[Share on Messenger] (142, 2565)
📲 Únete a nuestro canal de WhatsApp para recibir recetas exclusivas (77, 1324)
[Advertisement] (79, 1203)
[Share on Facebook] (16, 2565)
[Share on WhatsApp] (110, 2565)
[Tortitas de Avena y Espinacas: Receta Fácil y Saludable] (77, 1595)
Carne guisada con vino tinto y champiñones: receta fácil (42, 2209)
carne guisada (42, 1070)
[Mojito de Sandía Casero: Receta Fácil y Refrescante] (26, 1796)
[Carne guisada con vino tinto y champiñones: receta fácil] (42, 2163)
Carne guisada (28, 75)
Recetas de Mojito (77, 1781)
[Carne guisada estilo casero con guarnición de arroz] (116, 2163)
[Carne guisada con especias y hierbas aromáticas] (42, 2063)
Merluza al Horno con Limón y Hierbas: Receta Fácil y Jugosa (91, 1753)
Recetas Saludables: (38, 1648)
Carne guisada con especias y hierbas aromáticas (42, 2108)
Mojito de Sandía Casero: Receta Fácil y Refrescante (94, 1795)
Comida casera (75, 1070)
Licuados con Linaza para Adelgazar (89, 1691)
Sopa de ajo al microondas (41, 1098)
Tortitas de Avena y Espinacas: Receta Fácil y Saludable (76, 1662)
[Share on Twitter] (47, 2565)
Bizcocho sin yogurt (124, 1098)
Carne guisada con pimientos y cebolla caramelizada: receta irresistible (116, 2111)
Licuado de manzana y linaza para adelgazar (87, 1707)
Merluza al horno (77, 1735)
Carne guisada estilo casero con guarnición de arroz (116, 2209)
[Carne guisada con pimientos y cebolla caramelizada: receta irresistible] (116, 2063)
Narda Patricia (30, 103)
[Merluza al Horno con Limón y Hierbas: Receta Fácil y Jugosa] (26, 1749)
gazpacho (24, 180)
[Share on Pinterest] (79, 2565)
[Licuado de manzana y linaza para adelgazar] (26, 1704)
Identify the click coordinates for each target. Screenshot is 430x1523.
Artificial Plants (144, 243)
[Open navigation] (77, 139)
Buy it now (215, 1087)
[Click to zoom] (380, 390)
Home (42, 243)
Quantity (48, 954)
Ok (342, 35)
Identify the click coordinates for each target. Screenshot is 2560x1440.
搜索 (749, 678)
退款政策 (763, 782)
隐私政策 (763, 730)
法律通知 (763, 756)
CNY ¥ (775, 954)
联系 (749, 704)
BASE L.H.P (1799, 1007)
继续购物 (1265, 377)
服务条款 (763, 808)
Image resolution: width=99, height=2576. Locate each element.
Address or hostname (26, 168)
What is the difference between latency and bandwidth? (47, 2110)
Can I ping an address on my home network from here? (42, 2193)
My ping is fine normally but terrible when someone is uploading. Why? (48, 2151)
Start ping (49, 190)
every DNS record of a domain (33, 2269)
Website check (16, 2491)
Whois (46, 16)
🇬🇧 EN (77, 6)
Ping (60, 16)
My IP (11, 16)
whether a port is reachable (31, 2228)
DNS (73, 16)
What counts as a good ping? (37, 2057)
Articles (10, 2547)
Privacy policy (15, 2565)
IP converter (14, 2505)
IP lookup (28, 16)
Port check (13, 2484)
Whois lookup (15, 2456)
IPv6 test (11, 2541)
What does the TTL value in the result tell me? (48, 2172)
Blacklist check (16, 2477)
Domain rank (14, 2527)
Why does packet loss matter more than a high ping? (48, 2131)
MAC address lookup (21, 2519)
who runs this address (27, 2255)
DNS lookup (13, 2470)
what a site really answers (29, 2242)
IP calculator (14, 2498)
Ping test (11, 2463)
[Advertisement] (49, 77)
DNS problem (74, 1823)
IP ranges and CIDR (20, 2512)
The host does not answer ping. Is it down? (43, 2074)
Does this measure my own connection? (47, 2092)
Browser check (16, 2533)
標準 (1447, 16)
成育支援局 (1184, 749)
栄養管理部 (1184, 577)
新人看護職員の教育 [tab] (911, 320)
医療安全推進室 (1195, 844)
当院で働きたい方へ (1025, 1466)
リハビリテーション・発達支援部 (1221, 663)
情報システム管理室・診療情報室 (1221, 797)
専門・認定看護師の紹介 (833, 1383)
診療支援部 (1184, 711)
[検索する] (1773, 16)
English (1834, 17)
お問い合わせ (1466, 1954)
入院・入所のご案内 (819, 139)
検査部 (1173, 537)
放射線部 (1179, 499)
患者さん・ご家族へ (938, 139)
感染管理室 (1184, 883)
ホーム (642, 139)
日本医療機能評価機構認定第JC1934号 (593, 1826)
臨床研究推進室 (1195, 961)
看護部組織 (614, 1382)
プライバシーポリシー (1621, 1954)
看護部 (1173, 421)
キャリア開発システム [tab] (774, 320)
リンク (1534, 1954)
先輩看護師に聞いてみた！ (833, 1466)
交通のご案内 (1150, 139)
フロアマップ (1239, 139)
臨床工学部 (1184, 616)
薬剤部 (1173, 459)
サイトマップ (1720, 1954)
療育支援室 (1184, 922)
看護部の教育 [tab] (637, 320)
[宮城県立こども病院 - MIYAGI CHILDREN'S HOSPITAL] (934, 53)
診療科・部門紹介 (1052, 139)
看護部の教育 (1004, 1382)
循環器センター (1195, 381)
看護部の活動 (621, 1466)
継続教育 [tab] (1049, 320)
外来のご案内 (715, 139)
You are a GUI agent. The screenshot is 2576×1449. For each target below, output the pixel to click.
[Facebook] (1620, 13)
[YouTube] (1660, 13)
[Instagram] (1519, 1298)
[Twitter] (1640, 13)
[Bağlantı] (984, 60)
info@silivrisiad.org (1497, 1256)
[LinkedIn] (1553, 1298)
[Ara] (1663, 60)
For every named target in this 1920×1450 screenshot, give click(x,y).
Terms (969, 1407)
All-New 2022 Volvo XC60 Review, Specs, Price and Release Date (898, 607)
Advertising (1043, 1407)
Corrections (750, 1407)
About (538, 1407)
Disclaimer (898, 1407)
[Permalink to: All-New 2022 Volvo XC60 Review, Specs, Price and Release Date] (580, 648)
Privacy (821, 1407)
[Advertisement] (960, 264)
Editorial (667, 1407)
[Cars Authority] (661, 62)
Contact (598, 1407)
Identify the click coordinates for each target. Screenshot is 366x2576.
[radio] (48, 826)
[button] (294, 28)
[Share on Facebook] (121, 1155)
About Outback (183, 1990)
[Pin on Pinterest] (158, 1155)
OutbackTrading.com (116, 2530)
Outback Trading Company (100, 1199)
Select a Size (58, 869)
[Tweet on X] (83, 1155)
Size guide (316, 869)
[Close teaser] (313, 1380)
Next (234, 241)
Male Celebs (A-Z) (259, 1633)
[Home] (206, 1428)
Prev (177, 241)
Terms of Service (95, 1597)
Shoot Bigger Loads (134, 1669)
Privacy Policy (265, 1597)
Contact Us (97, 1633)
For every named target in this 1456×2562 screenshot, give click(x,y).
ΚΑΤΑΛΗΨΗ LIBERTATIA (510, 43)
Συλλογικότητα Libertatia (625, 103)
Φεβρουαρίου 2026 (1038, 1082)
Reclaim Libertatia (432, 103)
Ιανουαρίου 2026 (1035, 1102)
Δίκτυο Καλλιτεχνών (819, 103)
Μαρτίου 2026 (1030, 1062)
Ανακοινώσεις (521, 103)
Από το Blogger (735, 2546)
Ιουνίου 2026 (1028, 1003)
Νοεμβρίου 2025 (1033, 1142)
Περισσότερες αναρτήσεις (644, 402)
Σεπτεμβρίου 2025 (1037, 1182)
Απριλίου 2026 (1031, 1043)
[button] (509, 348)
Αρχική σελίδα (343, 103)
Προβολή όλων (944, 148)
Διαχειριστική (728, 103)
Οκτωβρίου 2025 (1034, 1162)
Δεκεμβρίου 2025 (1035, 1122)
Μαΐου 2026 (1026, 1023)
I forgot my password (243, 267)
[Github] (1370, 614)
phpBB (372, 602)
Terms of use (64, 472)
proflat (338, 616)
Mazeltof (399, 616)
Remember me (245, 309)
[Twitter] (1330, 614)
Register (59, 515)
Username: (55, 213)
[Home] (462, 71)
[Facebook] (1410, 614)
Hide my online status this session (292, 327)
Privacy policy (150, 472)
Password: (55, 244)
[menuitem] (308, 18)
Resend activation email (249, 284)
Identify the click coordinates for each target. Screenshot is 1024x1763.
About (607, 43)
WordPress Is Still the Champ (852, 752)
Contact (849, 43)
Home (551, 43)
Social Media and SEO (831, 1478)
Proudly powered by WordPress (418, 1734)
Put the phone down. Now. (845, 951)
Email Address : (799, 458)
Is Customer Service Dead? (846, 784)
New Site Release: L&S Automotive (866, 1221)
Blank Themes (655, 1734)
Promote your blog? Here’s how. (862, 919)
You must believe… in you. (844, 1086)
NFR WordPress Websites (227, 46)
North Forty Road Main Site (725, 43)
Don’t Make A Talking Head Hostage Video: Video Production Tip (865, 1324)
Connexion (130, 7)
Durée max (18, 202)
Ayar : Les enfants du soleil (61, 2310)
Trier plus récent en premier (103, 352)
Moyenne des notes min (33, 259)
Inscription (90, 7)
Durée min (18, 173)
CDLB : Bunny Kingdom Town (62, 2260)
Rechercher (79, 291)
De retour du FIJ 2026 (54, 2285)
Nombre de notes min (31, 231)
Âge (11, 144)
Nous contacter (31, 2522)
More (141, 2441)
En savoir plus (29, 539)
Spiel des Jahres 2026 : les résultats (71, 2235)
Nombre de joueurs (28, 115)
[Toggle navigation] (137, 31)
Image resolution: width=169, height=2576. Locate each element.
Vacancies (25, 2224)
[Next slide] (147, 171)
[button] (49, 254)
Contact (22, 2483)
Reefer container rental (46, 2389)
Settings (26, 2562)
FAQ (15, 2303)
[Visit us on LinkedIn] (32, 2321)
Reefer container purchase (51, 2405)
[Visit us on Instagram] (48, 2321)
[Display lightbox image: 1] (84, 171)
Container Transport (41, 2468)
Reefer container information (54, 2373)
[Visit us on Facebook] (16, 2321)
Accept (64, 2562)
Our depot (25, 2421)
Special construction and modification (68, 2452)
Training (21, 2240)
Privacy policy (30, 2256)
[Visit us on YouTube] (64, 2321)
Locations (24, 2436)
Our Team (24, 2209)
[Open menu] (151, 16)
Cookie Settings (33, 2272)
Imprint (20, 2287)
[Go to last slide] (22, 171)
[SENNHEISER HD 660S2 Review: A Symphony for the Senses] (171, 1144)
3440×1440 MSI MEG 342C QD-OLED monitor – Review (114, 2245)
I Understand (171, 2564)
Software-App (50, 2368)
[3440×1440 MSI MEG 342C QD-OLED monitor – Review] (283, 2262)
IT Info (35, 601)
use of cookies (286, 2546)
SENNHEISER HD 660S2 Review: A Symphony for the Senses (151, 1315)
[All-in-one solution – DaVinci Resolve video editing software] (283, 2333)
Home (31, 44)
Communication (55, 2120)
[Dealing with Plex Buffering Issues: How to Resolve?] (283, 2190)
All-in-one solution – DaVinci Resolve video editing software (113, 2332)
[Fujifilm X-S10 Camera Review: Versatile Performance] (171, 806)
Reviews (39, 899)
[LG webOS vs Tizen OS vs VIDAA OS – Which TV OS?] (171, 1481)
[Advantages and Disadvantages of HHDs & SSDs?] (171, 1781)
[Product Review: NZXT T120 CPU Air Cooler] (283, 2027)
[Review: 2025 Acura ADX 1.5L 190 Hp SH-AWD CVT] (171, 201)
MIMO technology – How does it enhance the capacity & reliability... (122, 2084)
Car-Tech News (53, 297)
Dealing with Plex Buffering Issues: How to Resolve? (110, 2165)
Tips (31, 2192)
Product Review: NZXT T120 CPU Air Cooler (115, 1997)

• • • • •

(What to produce):
In the records above, find the line with "[Github] (1370, 614)"; write out exactly that line and each one after it, stopping after the line with "En savoir plus (29, 539)".

(Result of this task):
[Github] (1370, 614)
phpBB (372, 602)
Terms of use (64, 472)
proflat (338, 616)
Mazeltof (399, 616)
Remember me (245, 309)
[Twitter] (1330, 614)
Register (59, 515)
Username: (55, 213)
[Home] (462, 71)
[Facebook] (1410, 614)
Hide my online status this session (292, 327)
Privacy policy (150, 472)
Password: (55, 244)
[menuitem] (308, 18)
Resend activation email (249, 284)
Identify the click coordinates for each target. Screenshot is 1024x1763.
About (607, 43)
WordPress Is Still the Champ (852, 752)
Contact (849, 43)
Home (551, 43)
Social Media and SEO (831, 1478)
Proudly powered by WordPress (418, 1734)
Put the phone down. Now. (845, 951)
Email Address : (799, 458)
Is Customer Service Dead? (846, 784)
New Site Release: L&S Automotive (866, 1221)
Blank Themes (655, 1734)
Promote your blog? Here’s how. (862, 919)
You must believe… in you. (844, 1086)
NFR WordPress Websites (227, 46)
North Forty Road Main Site (725, 43)
Don’t Make A Talking Head Hostage Video: Video Production Tip (865, 1324)
Connexion (130, 7)
Durée max (18, 202)
Ayar : Les enfants du soleil (61, 2310)
Trier plus récent en premier (103, 352)
Moyenne des notes min (33, 259)
Inscription (90, 7)
Durée min (18, 173)
CDLB : Bunny Kingdom Town (62, 2260)
Rechercher (79, 291)
De retour du FIJ 2026 (54, 2285)
Nombre de notes min (31, 231)
Âge (11, 144)
Nous contacter (31, 2522)
More (141, 2441)
En savoir plus (29, 539)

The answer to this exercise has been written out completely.